Muta il paradigma: il lavoro è ciò che si fa, non dove si è

Nelle situazioni di emergenza come quella attuale, le aziende dimostrano la loro resilienza organizzativa ricorrendo allo Smart Working. E il cloud è di aiuto

 

La digitalizzazione è uno dei macro-trend che coinvolgono da tempo le imprese italiane, che vi vedono uno strumento essenziale per garantire la propria produttività e competitività su un mercato sempre più agguerrito a fronte della globalizzazione.

La situazione attuale tuttavia ha trasformato questo processo graduale in una sorta di arrembaggio  che tuttavia non stupisce gli osservatori più attenti delle dinamiche del lavoro.

Molte categorie e tipologie di aziende devono sospendere le attività e cercano modalità diverse per commercializzare i propri prodotti. Molte altre invece possono restare aperte, soprattutto nel terziario, ma devono necessariamente implementare il telelavoro. Per queste, l’utilizzo di strumenti in cloud si rivela un elemento chiave.

Ora più che mai occorre un approccio che metta in atto le principali caratteristiche del lavoro agile: innovazione e creatività”, afferma Michele Piccini, CEO di IPKom, carrier VoIP e produttore aretino di soluzioni di Unified Communication. “Bisogna tuttavia evitare l’impiego di strumenti che possono impattare sulla sicurezza e l’integrità di dati e comunicazioni aziendali per non correre il rischio che dall’emergenza sanitaria derivino criticità infrastrutturali al momento difficili da gestire”.

Integrità, continuità e sicurezza sono peraltro aspetti salienti nell’operatività di un’azienda, ha evidenziato IPKom, che i suoi clienti hanno potuto garantire permettendo ai dipendenti di lavorare da casa.

Per farlo si sono avvalsi del loro numero interno aziendale e rispondendo alle chiamate in arrivo su quel numero, vedono se i colleghi sono disponibili, trasferiscono le stesse chiamate ai colleghi con o senza consultazione e fanno sessioni di audio / videoconferenza per sopperire all’impossibilità di recarsi dal cliente.

Home office communication in pratica

Abbiamo chiesto ai nostri clienti in che modo i loro dipendenti sfruttano la nostra piattaforma UC da casa per capire se ci sono funzionalità da potenziare per favorirli in questo momento”, illustra Laura Mercati, Sales Manager di IPKom.

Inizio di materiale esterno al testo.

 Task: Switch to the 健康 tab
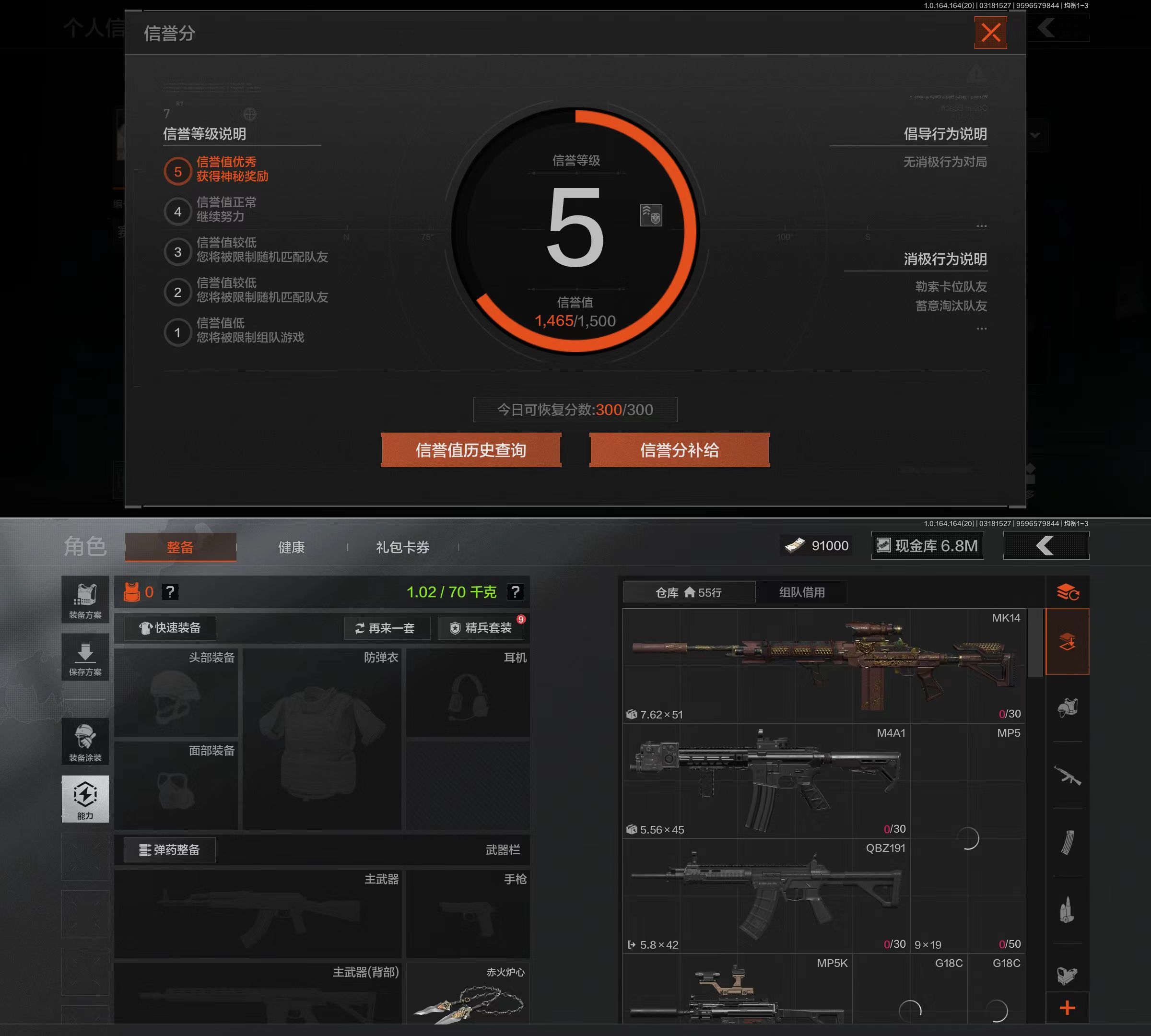tap(291, 547)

Ne è risultata un’interessante varietà di casi d’uso: alcuni hanno portato a casa il proprio telefono fisso dall’ufficio e lo hanno sistemato in soggiorno o nello studio, altri hanno preferito utilizzare l’interfaccia web di CallY, il centralino Cloud di IPKom, quindi telefonano direttamente da PC utilizzando una cuffietta.

Altri ancora utilizzano l’applicazione IPKom per smartphone. Inoltre, molti di loro continuano a fare riunioni a distanza con colleghi, clienti e fornitori utilizzando la piattaforma di videoconference Vediamoci integrata nel centralino.

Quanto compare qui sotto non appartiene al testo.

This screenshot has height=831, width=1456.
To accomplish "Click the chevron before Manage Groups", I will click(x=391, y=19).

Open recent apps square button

In pratica, creano la stanza per la loro videoconferenza con un click e invitano i partecipanti via mail. Il partecipante non deve installare alcun client, bastano un PC con microfono e un browser.

Non ultimo, attraverso Tasky, il Task & Workflow Manager di IPKom, i processi aziendali continuano ad essere seguiti e portati a termine con regolarità anche se i vari attori sono dislocati nelle proprie abitazioni.

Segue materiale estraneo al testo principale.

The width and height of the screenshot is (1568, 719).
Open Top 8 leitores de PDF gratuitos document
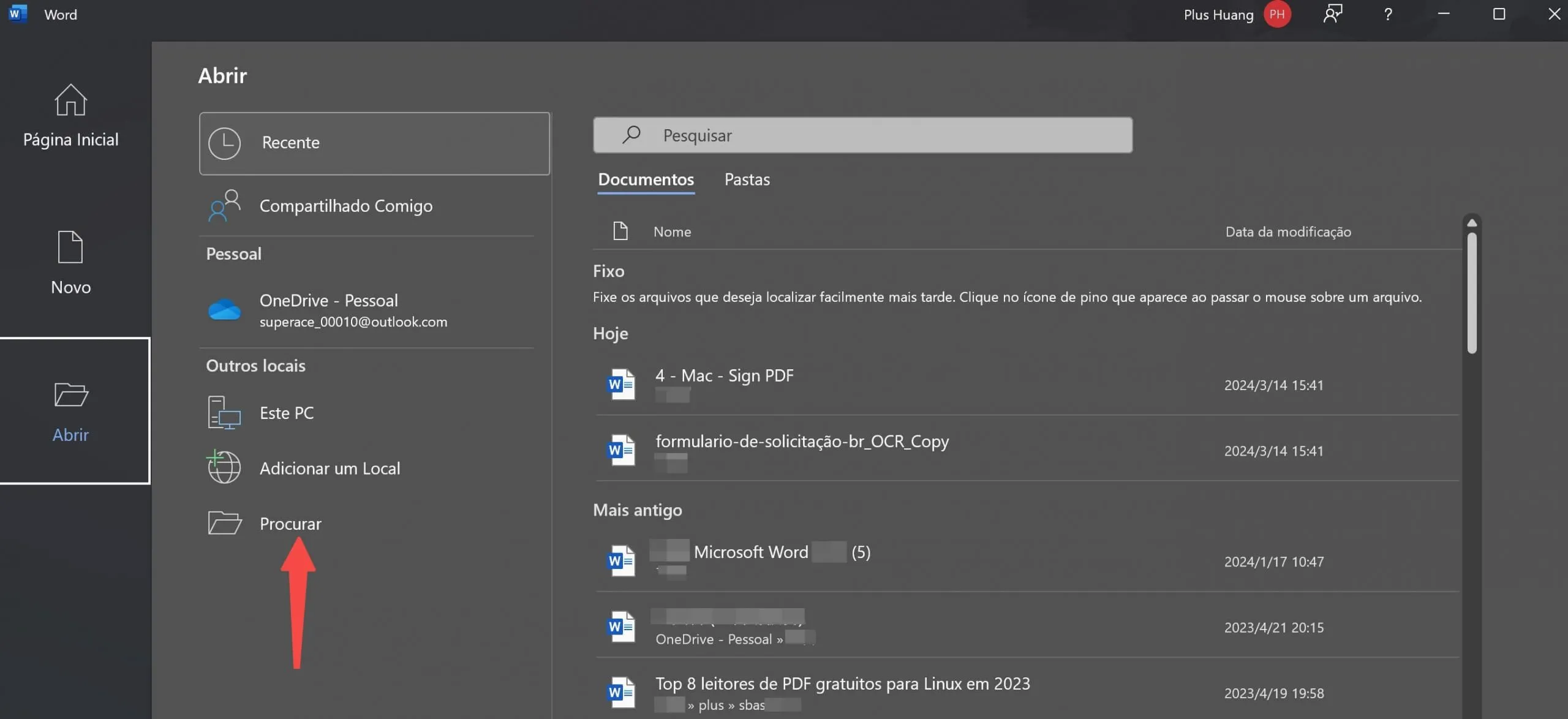click(842, 683)
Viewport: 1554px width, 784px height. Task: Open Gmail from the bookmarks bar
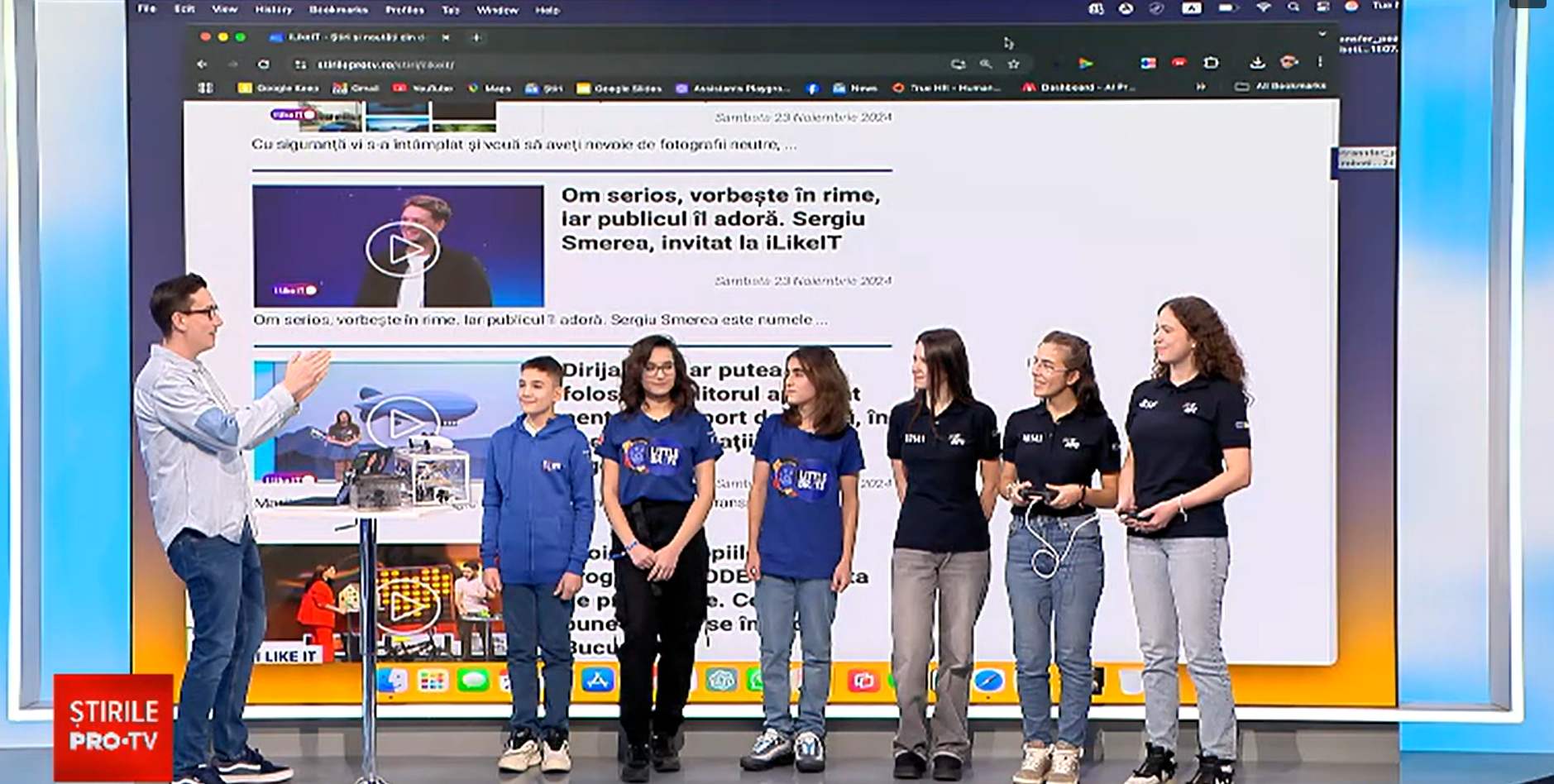[x=350, y=87]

Con Vediamoci gli utenti possono condividere il proprio desktop con l’interlocutore o collaborare alla stesura di un documento e possono parlare guardandosi in faccia come se fossero nella stessa stanza, un aspetto molto importante perché intrattenere relazioni de visu fa parte del nostro DNA. Per tutti loro, non è cambiato molto rispetto alle normali giornate in azienda. Perché il lavoro è ciò che fai, non dove sei”, osserva Mercati.

 Offerta solidale per comunicare

 PKom ha anche dato il via a un progetto solidale per agevolare la business continuity dei propri clienti in un momento critico. Il progetto si è concretizzato in un’offerta gitale gratuita che consiste nell’uso di “Vediamoci” pubblicata sul sito del Ministero (https://solidarietadigitale.agid.gov.it/) e attualmente estesa anche al centralino CallY.

La proposta solidale di IPKom è valida per tutte le aziende d’Italia e non vincola contrattualmente le aziende ad avvalersi delle piattaforme UC e video firmate IPKom una volta conclusa l’attuale e auspicabilmente breve emergenza.